STATED PROBLEM »
Count the lines of the material below that contain the word "Where", and reply with that number only.

DATA FOR THE TASK »
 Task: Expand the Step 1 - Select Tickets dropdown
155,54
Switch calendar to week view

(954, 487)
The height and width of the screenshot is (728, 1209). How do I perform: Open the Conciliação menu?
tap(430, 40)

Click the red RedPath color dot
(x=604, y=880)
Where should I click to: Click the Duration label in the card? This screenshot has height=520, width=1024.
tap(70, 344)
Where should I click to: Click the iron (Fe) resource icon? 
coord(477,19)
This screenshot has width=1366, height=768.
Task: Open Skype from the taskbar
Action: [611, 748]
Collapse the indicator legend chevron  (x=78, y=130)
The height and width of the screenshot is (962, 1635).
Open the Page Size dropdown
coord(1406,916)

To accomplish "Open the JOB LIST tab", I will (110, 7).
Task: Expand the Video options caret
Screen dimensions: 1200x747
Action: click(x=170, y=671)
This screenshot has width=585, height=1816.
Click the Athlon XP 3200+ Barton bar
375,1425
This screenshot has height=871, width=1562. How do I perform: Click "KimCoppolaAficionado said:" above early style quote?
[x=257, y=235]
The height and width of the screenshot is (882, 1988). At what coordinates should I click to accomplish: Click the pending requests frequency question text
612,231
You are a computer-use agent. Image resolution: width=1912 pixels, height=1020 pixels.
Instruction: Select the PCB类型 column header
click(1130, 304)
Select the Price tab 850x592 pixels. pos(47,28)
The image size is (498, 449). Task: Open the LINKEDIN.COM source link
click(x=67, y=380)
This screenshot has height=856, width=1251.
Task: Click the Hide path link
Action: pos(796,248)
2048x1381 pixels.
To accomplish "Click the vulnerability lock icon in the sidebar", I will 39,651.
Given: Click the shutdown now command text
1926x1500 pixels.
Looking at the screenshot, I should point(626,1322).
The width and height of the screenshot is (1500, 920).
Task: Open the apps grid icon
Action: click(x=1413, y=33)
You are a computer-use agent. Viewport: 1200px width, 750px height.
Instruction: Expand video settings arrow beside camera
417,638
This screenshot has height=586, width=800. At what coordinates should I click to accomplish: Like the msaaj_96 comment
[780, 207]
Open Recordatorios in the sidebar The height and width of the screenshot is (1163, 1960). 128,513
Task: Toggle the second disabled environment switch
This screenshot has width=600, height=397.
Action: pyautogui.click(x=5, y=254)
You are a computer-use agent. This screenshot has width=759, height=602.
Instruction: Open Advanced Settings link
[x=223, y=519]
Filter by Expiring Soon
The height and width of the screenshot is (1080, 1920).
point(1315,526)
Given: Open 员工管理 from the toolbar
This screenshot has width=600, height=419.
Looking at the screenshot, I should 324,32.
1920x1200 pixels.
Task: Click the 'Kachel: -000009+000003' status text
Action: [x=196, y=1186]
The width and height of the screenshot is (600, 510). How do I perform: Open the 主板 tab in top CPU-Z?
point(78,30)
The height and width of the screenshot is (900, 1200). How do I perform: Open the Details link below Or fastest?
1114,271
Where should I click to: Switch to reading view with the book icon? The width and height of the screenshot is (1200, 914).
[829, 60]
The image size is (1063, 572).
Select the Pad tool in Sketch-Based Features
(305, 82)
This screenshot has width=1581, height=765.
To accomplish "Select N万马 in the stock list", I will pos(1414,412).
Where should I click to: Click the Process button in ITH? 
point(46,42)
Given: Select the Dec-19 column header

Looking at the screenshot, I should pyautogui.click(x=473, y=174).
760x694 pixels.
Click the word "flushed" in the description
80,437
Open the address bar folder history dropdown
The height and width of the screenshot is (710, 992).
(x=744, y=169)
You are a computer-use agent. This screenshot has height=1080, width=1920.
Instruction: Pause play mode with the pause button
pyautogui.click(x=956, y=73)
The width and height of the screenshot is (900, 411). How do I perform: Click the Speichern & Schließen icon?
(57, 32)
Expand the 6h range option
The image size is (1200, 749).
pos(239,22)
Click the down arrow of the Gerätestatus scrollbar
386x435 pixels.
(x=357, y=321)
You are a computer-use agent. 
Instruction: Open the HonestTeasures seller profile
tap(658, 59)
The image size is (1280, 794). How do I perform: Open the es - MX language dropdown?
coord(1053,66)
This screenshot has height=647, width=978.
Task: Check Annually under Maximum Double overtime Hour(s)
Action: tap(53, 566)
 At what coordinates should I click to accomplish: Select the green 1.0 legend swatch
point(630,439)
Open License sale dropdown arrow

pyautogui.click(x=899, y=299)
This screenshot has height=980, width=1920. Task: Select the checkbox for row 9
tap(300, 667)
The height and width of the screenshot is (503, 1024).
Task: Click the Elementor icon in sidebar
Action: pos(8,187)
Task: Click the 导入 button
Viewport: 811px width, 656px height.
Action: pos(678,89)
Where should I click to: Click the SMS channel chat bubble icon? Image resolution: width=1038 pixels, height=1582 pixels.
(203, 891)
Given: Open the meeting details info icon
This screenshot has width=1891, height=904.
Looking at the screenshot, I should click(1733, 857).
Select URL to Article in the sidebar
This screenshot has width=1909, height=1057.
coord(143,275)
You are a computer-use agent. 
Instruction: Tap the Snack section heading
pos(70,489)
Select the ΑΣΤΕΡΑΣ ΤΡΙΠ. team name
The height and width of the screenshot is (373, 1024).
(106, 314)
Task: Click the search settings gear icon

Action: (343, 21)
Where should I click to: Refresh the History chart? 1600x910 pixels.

SOLUTION BELOW »
6